» **Page extract**:

============

More From Dr. Gottman – Defensiveness

We’ve been looking at the Four Horsemen from The Seven Principles for Making a Marriage Work by John Gottman, Ph.D. Today we’ll take a look at the third of the four negative relational interactions, defensiveness.

We can all think of times when we have responded to our spouse in a defensive way. We point out why something did or didn’t happen that way. We’re saying,

“Hey, it’s not my fault because…”

We go on to explain why we aren’t to blame. We deflect a perceived attack by shifting the blame to someone or something else.

“Yes, I said that, but it’s because you did this and caused me to say that!”

Defensiveness deflects the attack and changes the focus to someone or something else.

Dr. Gottman says that this rarely has the desired effect. The attacking spouse usually doesn’t back down, tending to ignore the excuses and continue the attack. The defensive spouse does not apologize and is trying to shift the focus off themselves. The battleground is set with repeated attack and defend, attack and defend cycles.

Are you thinking this sound a lot like your arguments? You bring up something to your spouse and immediately they’re defensive. They never admit to doing anything wrong, but instead come up with every excuse in the book to justify themselves.

If you have a habit of being in this kind of a cycle, try using the “take a break” approach. When you feel attacked, ask your spouse to tell you what they think you did wrong. Listen and repeat back what you heard. Then ask, “Is that accurate?” Listen only to clarify their perspective.  Ask, “Is there more?” When you both agree that you understand ask, “Could I have time to think and we can talk about it later today? I need time to reflect on what you are saying.”

============

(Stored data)
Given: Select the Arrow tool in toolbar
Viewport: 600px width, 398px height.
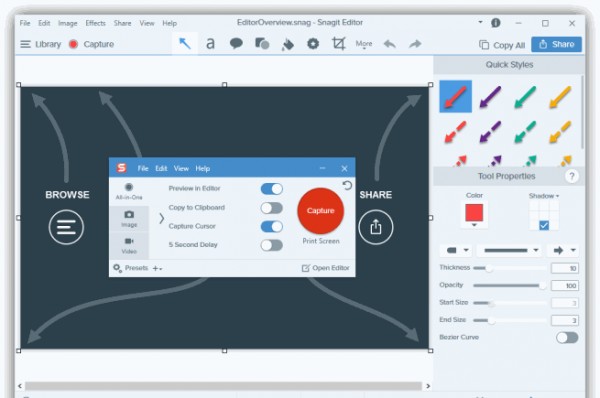Looking at the screenshot, I should [x=185, y=44].
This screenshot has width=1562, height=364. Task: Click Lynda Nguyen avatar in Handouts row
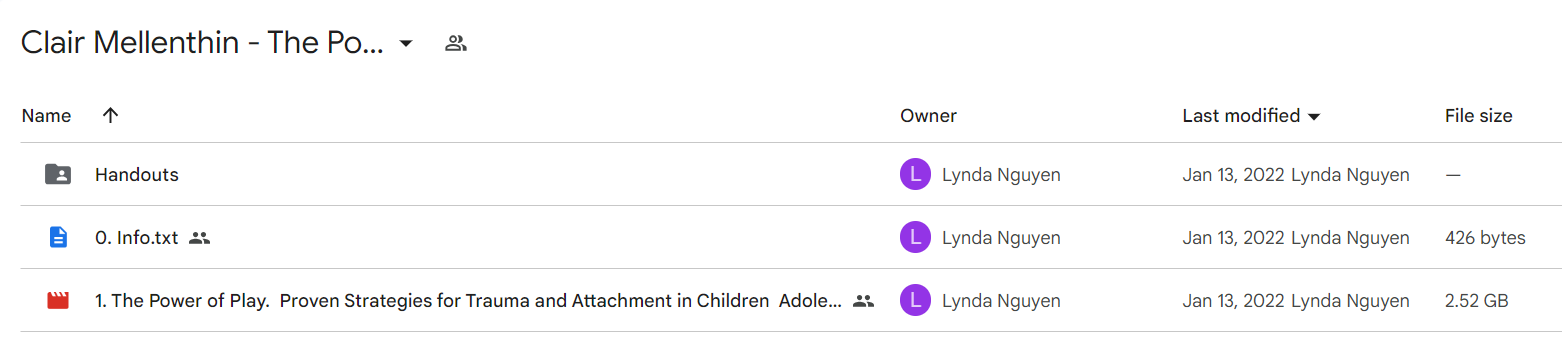pos(915,175)
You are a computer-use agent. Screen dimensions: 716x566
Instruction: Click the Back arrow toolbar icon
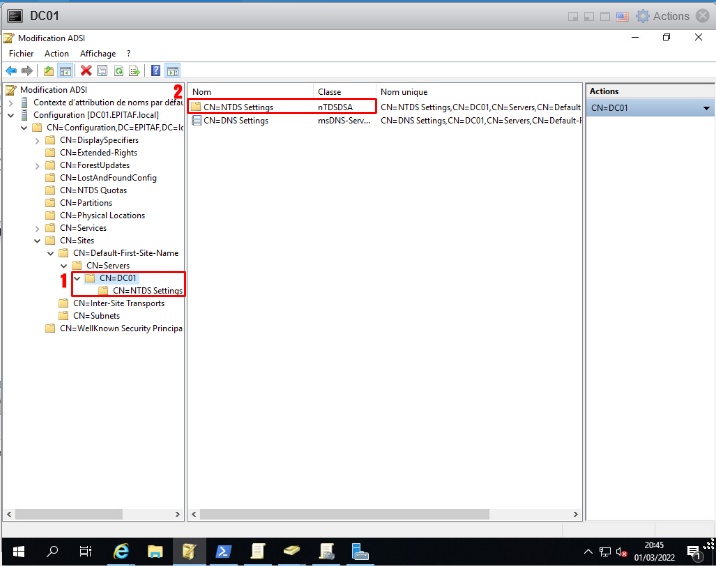tap(11, 71)
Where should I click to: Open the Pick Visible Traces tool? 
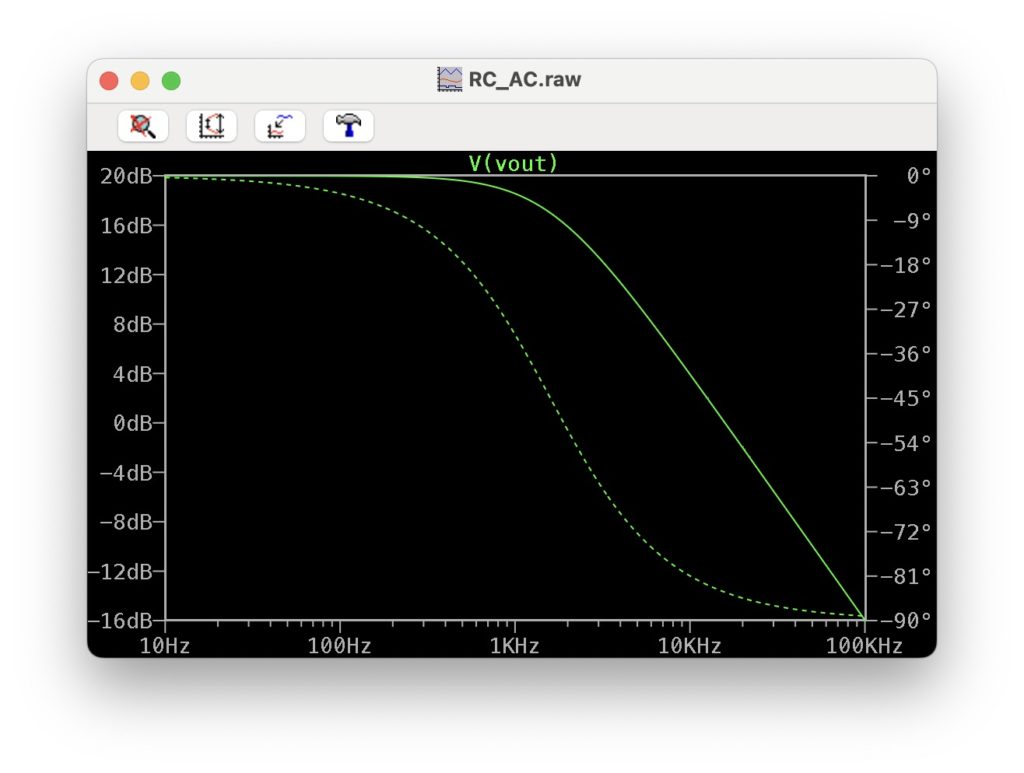(x=280, y=126)
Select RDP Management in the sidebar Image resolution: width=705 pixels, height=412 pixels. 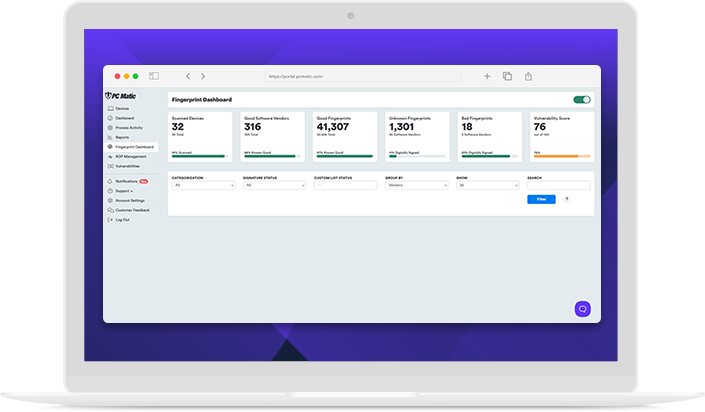130,156
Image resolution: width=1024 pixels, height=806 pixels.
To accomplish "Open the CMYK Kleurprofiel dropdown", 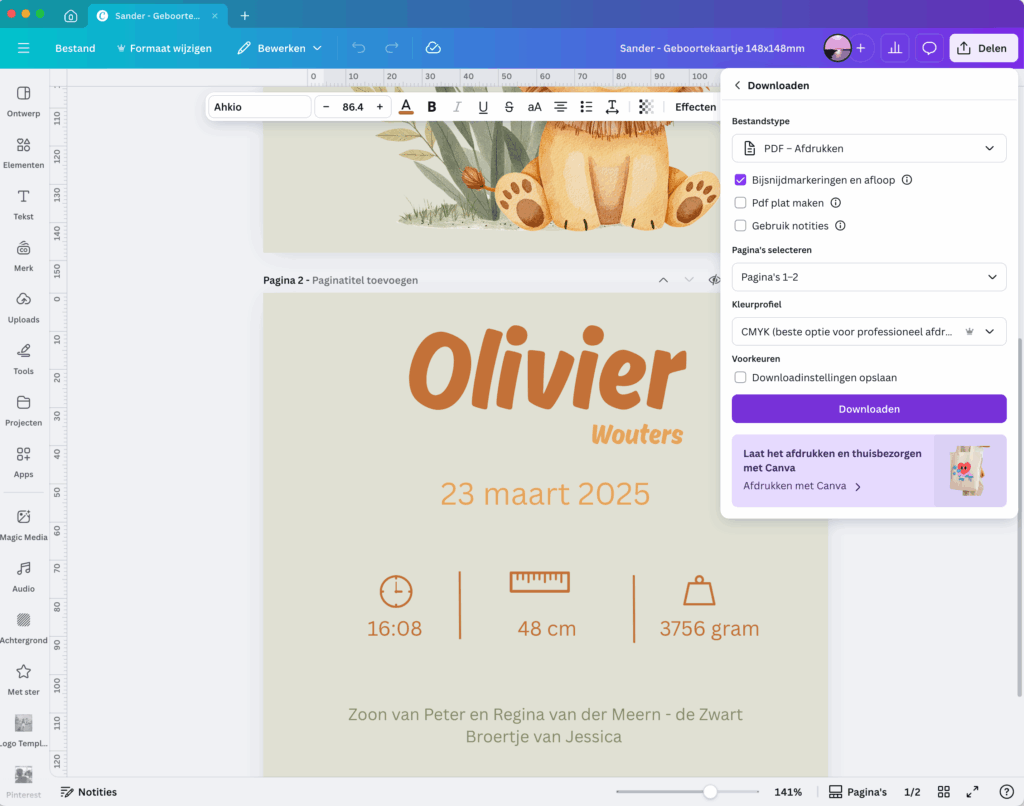I will pos(868,331).
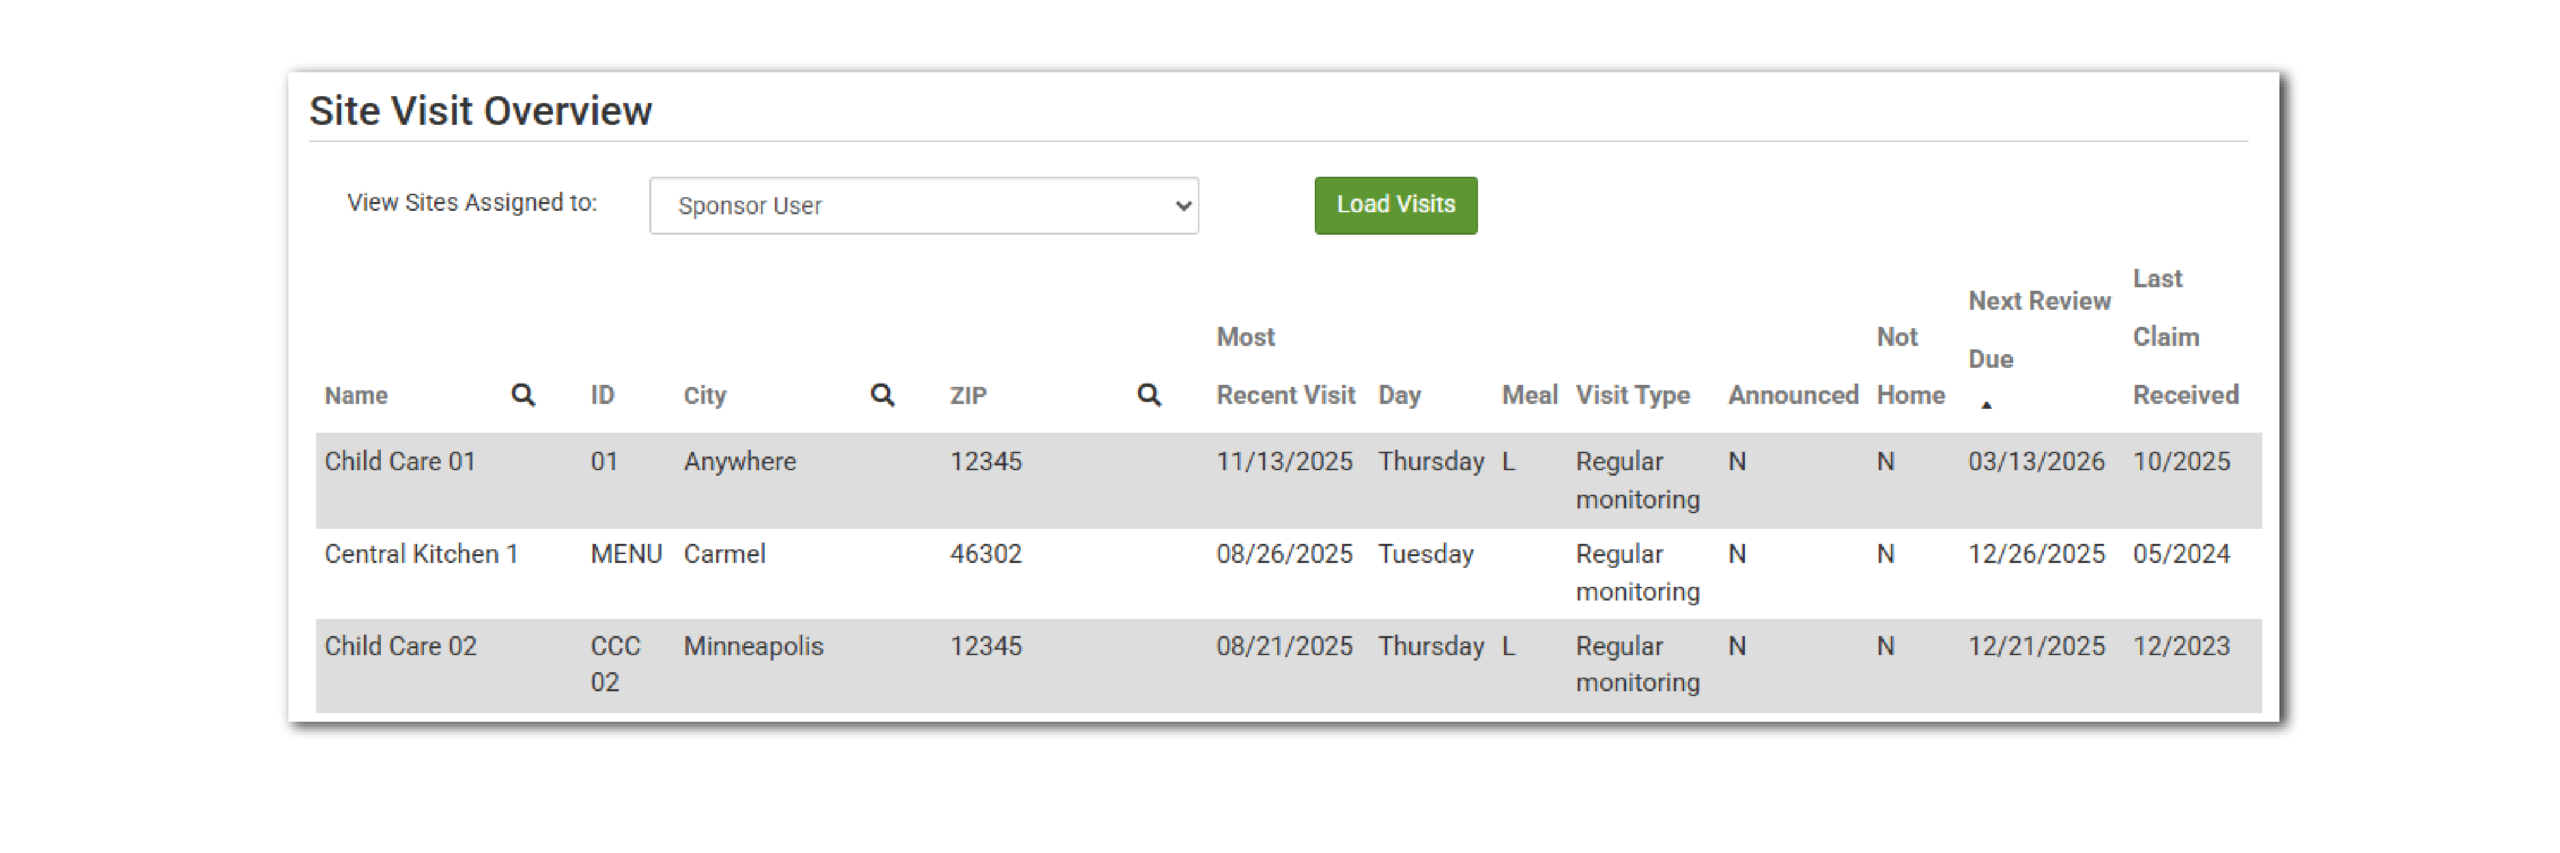The image size is (2560, 853).
Task: Click the Next Review Due sort arrow
Action: point(1986,405)
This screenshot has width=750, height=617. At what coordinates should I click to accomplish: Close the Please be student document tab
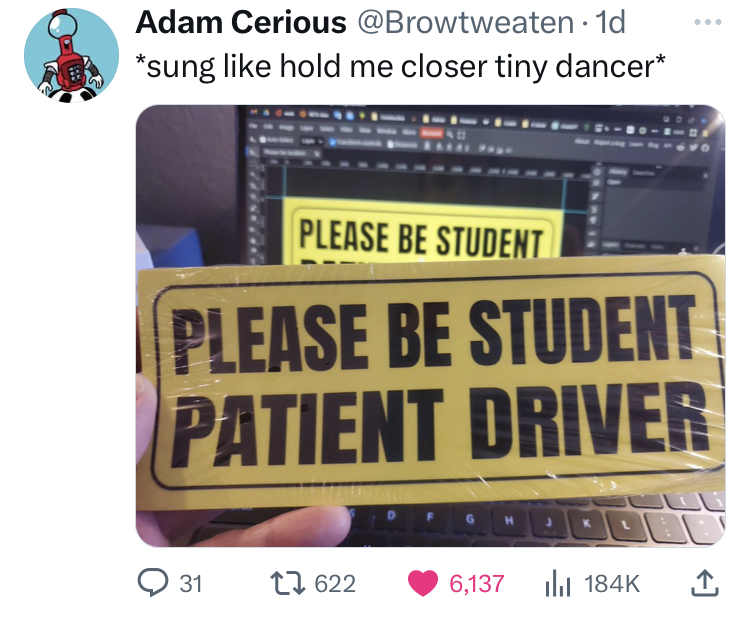(316, 154)
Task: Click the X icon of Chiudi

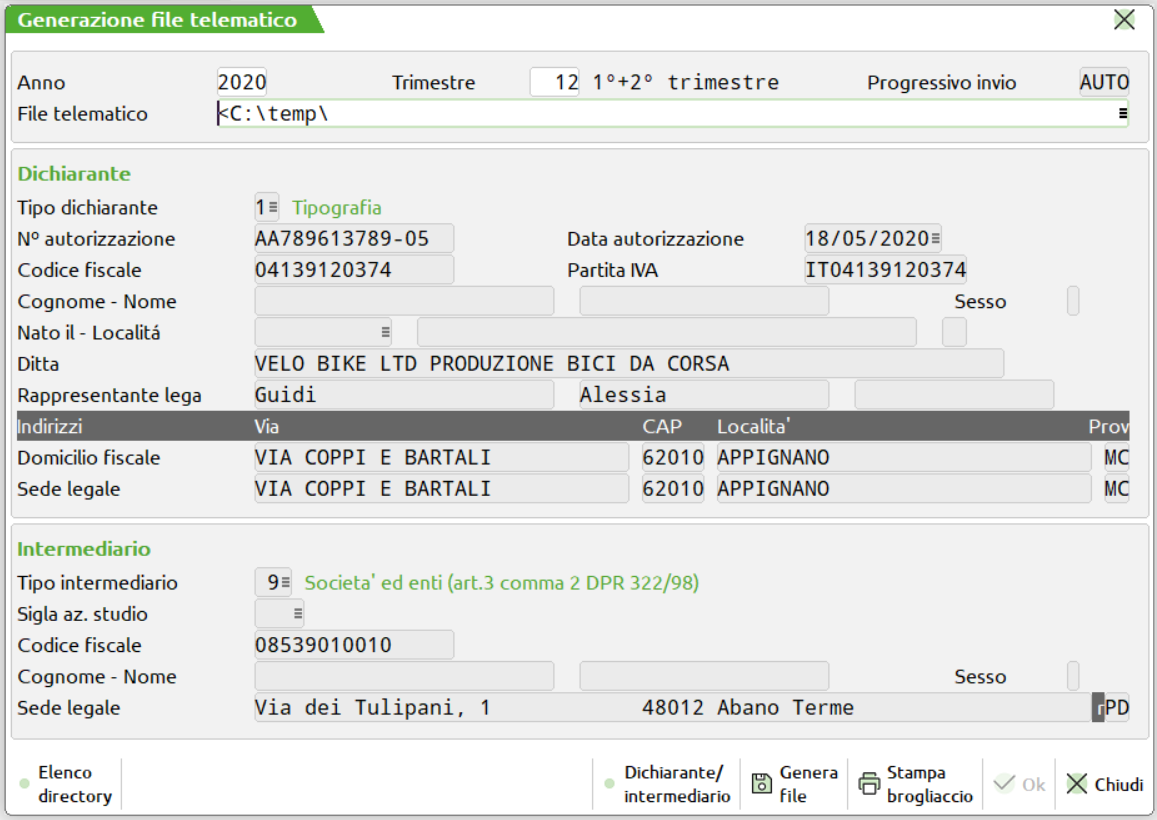Action: (1076, 784)
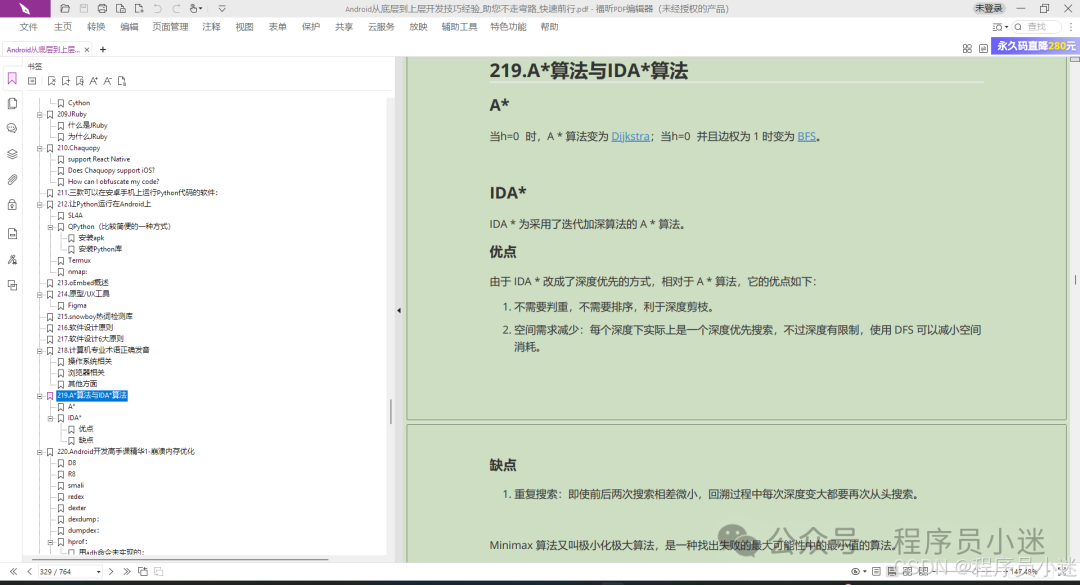Viewport: 1080px width, 585px height.
Task: Collapse the 219.A*算法与IDA*算法 bookmark node
Action: (x=39, y=396)
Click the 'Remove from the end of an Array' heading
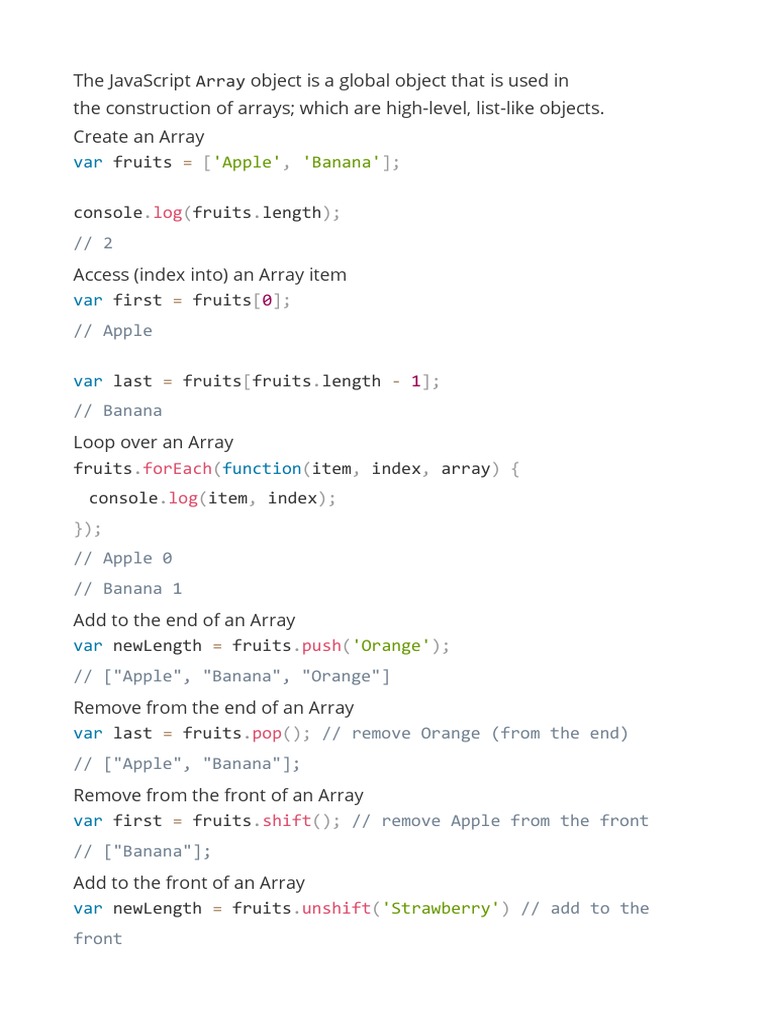768x1024 pixels. tap(213, 708)
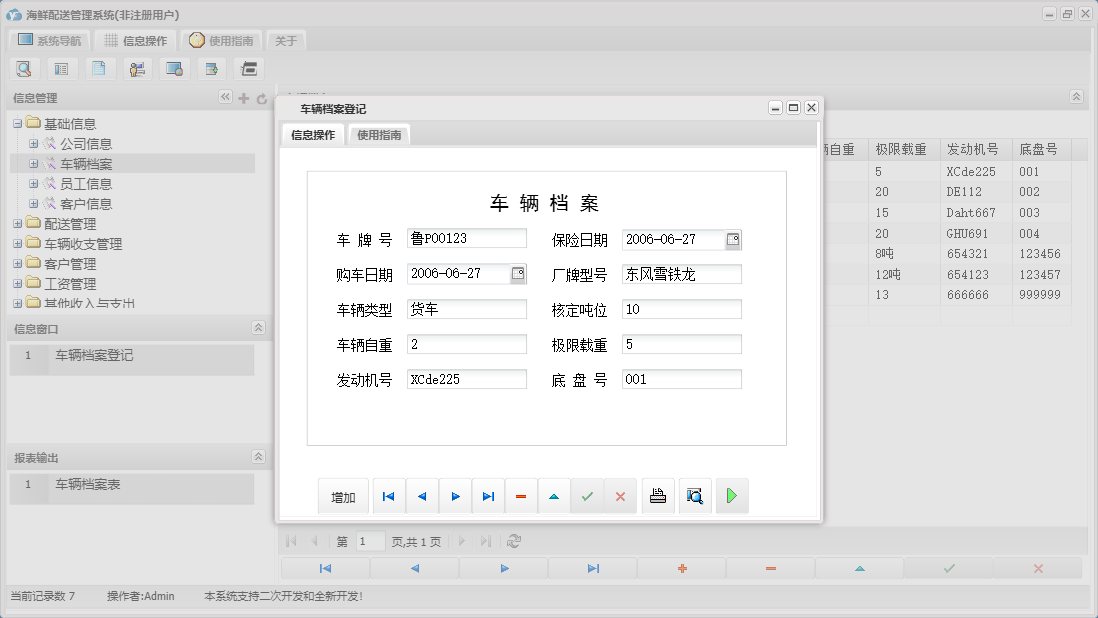This screenshot has height=618, width=1098.
Task: Open the search icon on the main toolbar
Action: pos(24,68)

============

» **Description of the task**:
Reproduce the defensiveness article word for word, everything from "Dr. Gottman says" down to "to justify themselves.".

» **Response area**:
Dr. Gottman says that this rarely has the desired effect. The attacking spouse usually doesn’t back down, tending to ignore the excuses and continue the attack. The defensive spouse does not apologize and is trying to shift the focus off themselves. The battleground is set with repeated attack and defend, attack and defend cycles.

Are you thinking this sound a lot like your arguments? You bring up something to your spouse and immediately they’re defensive. They never admit to doing anything wrong, but instead come up with every excuse in the book to justify themselves.